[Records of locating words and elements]
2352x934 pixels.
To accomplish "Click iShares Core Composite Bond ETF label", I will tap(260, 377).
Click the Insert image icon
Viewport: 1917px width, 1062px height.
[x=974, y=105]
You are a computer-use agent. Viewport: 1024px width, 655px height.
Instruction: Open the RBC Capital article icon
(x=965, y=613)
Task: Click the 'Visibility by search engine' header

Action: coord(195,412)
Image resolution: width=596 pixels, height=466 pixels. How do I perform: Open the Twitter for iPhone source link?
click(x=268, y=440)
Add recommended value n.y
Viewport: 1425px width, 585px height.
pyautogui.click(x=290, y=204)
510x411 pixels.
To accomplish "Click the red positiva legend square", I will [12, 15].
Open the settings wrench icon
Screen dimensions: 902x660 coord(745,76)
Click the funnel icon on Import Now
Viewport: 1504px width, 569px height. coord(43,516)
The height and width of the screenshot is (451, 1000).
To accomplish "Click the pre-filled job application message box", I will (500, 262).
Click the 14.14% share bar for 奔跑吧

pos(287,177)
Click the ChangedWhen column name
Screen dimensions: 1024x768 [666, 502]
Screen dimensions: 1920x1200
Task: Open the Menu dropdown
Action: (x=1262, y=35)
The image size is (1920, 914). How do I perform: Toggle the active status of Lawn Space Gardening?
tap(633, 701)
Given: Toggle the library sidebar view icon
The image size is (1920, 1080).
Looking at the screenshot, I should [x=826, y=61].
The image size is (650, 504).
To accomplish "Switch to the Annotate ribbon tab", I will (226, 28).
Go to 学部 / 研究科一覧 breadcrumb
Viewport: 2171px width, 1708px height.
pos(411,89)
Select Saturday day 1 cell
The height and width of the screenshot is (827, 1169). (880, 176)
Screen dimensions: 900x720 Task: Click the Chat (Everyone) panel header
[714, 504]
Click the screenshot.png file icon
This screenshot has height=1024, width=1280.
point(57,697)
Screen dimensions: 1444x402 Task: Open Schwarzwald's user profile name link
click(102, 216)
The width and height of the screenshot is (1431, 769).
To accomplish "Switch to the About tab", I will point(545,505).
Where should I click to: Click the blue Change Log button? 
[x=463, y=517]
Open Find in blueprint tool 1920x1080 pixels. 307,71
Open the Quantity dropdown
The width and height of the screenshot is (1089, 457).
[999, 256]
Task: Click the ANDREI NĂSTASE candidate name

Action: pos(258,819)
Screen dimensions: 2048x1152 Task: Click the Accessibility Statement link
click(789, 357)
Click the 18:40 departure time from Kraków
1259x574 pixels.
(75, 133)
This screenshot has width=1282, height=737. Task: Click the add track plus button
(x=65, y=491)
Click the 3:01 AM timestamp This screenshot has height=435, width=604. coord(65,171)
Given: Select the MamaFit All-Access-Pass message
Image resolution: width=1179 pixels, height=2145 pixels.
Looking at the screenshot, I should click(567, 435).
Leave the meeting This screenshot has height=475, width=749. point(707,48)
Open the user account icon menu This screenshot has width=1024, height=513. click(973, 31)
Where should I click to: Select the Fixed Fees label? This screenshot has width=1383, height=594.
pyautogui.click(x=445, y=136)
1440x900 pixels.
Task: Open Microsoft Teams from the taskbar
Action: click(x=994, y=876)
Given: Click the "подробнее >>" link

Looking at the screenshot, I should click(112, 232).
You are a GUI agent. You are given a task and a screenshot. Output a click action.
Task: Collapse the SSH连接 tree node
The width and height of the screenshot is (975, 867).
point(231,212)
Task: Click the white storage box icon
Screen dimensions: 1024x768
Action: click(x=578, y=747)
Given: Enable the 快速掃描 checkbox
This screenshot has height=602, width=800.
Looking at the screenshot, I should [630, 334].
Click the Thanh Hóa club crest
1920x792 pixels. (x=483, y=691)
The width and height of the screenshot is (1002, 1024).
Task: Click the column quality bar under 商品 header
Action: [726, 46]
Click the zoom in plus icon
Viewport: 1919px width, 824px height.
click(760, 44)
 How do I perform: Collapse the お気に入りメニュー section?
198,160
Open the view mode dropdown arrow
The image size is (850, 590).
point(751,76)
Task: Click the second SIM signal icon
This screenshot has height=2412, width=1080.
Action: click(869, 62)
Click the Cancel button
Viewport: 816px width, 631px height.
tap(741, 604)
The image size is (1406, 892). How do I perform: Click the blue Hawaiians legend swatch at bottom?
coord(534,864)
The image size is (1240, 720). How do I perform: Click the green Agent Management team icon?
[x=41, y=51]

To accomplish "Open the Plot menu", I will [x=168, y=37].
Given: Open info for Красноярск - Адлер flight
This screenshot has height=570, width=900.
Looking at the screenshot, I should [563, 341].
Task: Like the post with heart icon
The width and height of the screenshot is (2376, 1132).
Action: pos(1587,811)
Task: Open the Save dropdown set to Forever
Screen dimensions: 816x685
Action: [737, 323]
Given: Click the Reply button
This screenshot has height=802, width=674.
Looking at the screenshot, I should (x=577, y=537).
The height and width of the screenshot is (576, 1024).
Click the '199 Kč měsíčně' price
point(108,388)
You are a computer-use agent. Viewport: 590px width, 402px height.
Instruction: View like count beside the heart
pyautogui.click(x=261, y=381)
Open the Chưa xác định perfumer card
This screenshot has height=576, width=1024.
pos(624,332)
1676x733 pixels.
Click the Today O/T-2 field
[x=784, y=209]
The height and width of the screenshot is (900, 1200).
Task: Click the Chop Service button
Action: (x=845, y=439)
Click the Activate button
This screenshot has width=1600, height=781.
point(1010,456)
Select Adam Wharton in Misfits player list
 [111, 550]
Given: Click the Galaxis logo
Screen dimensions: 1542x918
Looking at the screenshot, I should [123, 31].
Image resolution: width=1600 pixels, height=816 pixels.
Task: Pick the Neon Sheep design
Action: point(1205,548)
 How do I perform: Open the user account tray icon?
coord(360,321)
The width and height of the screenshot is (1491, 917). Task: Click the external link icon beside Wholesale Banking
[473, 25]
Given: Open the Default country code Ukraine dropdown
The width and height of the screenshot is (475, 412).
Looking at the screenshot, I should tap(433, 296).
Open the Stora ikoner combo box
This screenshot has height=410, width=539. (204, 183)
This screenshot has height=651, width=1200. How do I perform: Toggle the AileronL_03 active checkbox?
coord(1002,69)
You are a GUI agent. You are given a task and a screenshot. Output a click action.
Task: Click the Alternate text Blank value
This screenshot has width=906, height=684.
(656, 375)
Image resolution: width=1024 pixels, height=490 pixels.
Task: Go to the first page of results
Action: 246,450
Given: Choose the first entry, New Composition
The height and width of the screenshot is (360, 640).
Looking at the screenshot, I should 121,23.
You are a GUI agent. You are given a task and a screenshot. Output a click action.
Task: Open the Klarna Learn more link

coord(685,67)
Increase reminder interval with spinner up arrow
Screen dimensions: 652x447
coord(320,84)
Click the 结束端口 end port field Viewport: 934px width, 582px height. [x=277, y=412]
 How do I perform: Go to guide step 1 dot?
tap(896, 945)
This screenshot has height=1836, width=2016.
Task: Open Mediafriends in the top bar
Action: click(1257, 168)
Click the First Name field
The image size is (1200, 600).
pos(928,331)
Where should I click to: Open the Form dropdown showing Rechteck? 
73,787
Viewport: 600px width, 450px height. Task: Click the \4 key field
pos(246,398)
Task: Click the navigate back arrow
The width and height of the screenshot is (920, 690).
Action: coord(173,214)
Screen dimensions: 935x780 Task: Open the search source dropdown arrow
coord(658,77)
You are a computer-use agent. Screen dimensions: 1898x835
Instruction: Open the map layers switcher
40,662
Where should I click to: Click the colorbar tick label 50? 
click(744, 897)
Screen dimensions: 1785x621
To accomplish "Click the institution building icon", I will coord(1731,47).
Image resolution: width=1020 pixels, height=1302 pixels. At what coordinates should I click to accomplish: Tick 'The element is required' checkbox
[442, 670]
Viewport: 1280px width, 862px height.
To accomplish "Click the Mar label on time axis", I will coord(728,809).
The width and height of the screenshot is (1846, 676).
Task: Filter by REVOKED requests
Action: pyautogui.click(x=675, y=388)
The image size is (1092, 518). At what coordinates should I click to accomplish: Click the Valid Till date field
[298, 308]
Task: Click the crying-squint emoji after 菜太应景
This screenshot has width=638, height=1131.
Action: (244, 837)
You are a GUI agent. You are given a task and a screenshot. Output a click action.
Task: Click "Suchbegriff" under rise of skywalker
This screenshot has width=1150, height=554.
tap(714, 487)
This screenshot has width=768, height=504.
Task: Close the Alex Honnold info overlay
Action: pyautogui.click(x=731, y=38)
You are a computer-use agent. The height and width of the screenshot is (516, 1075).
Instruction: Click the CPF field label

WORK TO BE COMPLETED:
Rewrite the material starting with the line containing "Screen dimensions: 1444x402" and continuing through the line containing "Open the user account icon", replacing "Quantity" with "Size" and leaving everything else unchanged.

CORRECT RESPONSE:
Screen dimensions: 1444x402 Task: Open Schwarzwald's user profile name link
click(102, 216)
The width and height of the screenshot is (1431, 769).
To accomplish "Switch to the About tab", I will point(545,505).
Where should I click to: Click the blue Change Log button? 
[x=463, y=517]
Open Find in blueprint tool 1920x1080 pixels. 307,71
Open the Size dropdown
The width and height of the screenshot is (1089, 457).
[999, 256]
Task: Click the ANDREI NĂSTASE candidate name

Action: pos(258,819)
Screen dimensions: 2048x1152 Task: Click the Accessibility Statement link
click(789, 357)
Click the 18:40 departure time from Kraków
1259x574 pixels.
(75, 133)
This screenshot has width=1282, height=737. Task: Click the add track plus button
(x=65, y=491)
Click the 3:01 AM timestamp This screenshot has height=435, width=604. coord(65,171)
Given: Select the MamaFit All-Access-Pass message
Image resolution: width=1179 pixels, height=2145 pixels.
Looking at the screenshot, I should click(567, 435).
Leave the meeting This screenshot has height=475, width=749. point(707,48)
Open the user account icon menu This screenshot has width=1024, height=513. click(973, 31)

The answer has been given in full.